_Text shown_.
....

This is not a critique of WRD, my program, or any program for that matter. Nor is this a solution. This is more of an inquiry into the nature of relationship building which is the heart of social media audience creation and the various strategies we employ to create relationships (hey, rhetoric!). Not really news, of course. Industries revolve around such questions. Studying the performances of various identities might help us here. We might discover the importance of personality (dynamic figures that generate interest), content (material beyond information), humor (often a plus), news (what we are good at already), image (WRD is doing this on Instagram already), and interaction. And, of course, time.

And, these are likely notes towards a piece on response and online interactions.

August 6, 2013

Funding the University

Filed under: writing — jrice @ 1:21 pm

Neo-liberalism? Reality check? What is the language to use in the current university situation of financial instability?

Once, the states subsidized university education. Now, the states don’t want to, or don’t want to at any significant level. There is no shortage of critique regarding the current situation, but there are few solutions. And when an idea comes into being (no matter how young the idea is – for example, MOOCs), the response can be to shut down the idea immediately without any real knowledge regarding what the idea is about. Or, the idea is shut down the idea via the rhetoric of romanticism (face to face education narratives are among the most romantic…..today’s InsideHigherEd piece shares that romanticism).

....

_Data provided_.
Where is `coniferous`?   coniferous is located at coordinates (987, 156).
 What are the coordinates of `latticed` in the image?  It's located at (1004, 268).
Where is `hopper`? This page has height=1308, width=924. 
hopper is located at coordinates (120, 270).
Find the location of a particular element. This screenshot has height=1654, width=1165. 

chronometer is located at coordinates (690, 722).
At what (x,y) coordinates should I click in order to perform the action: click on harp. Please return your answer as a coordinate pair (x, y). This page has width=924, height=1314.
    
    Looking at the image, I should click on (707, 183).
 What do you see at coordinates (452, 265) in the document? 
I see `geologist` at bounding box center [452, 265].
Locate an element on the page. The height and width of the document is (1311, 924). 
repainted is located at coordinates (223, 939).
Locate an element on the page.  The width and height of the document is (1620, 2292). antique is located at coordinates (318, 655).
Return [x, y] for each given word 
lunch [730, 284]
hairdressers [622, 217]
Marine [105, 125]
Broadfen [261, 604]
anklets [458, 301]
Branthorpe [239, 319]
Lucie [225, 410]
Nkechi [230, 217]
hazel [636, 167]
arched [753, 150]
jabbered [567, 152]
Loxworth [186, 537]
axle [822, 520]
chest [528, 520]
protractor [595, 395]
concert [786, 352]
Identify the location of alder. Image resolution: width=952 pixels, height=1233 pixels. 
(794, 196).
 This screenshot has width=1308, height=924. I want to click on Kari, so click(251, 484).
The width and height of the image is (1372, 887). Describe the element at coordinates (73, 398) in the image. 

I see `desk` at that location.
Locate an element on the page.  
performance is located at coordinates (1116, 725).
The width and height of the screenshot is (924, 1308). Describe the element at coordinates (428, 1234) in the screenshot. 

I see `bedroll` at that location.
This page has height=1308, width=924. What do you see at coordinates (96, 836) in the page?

....

_To be done_.
A – Copy the blog excerpt word for word, from start to finish.
B – Turn the listing, starting with the line that contains "anklets [458, 301]" and going on through the last line of the listing, into a Markdown table with the columns Row and Listing line. Give each line its own numbered row, and leave out blank lines.

_Exercise solutions_.
A –
This is not a critique of WRD, my program, or any program for that matter. Nor is this a solution. This is more of an inquiry into the nature of relationship building which is the heart of social media audience creation and the various strategies we employ to create relationships (hey, rhetoric!). Not really news, of course. Industries revolve around such questions. Studying the performances of various identities might help us here. We might discover the importance of personality (dynamic figures that generate interest), content (material beyond information), humor (often a plus), news (what we are good at already), image (WRD is doing this on Instagram already), and interaction. And, of course, time.

And, these are likely notes towards a piece on response and online interactions.

August 6, 2013

Funding the University

Filed under: writing — jrice @ 1:21 pm

Neo-liberalism? Reality check? What is the language to use in the current university situation of financial instability?

Once, the states subsidized university education. Now, the states don’t want to, or don’t want to at any significant level. There is no shortage of critique regarding the current situation, but there are few solutions. And when an idea comes into being (no matter how young the idea is – for example, MOOCs), the response can be to shut down the idea immediately without any real knowledge regarding what the idea is about. Or, the idea is shut down the idea via the rhetoric of romanticism (face to face education narratives are among the most romantic…..today’s InsideHigherEd piece shares that romanticism).

B –
| Row | Listing line |
|---|---|
| 1 | anklets [458, 301] |
| 2 | Branthorpe [239, 319] |
| 3 | Lucie [225, 410] |
| 4 | Nkechi [230, 217] |
| 5 | hazel [636, 167] |
| 6 | arched [753, 150] |
| 7 | jabbered [567, 152] |
| 8 | Loxworth [186, 537] |
| 9 | axle [822, 520] |
| 10 | chest [528, 520] |
| 11 | protractor [595, 395] |
| 12 | concert [786, 352] |
| 13 | Identify the location of alder. Image resolution: width=952 pixels, height=1233 pixels.  |
| 14 | (794, 196). |
| 15 |  This screenshot has width=1308, height=924. I want to click on Kari, so click(251, 484). |
| 16 | The width and height of the image is (1372, 887). Describe the element at coordinates (73, 398) in the image.  |
| 17 | I see `desk` at that location. |
| 18 | Locate an element on the page.   |
| 19 | performance is located at coordinates (1116, 725). |
| 20 | The width and height of the screenshot is (924, 1308). Describe the element at coordinates (428, 1234) in the screenshot.  |
| 21 | I see `bedroll` at that location. |
| 22 | This page has height=1308, width=924. What do you see at coordinates (96, 836) in the page? |